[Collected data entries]

—————

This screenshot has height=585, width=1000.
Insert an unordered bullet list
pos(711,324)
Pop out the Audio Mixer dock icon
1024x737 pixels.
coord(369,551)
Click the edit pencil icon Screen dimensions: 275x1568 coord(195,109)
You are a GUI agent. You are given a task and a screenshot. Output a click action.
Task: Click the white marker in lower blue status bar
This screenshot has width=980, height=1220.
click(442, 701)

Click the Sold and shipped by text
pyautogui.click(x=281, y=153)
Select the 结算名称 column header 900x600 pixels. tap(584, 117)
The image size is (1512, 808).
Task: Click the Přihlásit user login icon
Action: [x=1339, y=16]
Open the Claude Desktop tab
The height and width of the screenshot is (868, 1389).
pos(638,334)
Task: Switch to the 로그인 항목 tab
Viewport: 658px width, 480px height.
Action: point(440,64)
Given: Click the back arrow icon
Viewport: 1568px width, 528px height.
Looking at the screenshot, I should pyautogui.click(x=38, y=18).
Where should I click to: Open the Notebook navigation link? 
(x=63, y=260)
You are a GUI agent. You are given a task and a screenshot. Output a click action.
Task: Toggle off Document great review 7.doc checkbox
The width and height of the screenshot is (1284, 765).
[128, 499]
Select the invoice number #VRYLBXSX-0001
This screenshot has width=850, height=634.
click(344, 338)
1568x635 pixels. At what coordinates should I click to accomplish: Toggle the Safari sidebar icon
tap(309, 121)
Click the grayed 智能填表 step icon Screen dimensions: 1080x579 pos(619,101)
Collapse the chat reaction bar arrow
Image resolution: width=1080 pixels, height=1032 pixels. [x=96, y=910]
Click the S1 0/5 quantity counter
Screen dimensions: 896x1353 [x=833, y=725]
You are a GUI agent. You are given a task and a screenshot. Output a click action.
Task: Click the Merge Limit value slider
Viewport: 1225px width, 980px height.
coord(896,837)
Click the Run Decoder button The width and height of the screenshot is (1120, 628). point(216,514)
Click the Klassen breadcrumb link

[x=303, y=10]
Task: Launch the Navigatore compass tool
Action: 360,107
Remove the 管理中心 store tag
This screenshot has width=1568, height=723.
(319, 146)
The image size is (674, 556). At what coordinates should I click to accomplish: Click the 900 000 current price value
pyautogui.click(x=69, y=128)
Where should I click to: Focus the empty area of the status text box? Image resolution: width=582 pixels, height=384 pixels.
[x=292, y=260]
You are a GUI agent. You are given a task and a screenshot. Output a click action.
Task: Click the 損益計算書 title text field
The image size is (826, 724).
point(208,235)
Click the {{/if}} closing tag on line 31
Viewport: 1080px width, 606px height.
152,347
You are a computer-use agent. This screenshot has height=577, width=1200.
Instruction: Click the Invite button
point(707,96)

—————

* [PROBLEM DESCRIPTION]:
Repeat exactly the lines from the first line of the records above through the line containing "Task: Switch to the 로그인 항목 tab", both included, and nothing else.

* [OUTPUT OF THE TASK]:
This screenshot has height=585, width=1000.
Insert an unordered bullet list
pos(711,324)
Pop out the Audio Mixer dock icon
1024x737 pixels.
coord(369,551)
Click the edit pencil icon Screen dimensions: 275x1568 coord(195,109)
You are a GUI agent. You are given a task and a screenshot. Output a click action.
Task: Click the white marker in lower blue status bar
This screenshot has width=980, height=1220.
click(442, 701)

Click the Sold and shipped by text
pyautogui.click(x=281, y=153)
Select the 结算名称 column header 900x600 pixels. tap(584, 117)
The image size is (1512, 808).
Task: Click the Přihlásit user login icon
Action: [x=1339, y=16]
Open the Claude Desktop tab
The height and width of the screenshot is (868, 1389).
pos(638,334)
Task: Switch to the 로그인 항목 tab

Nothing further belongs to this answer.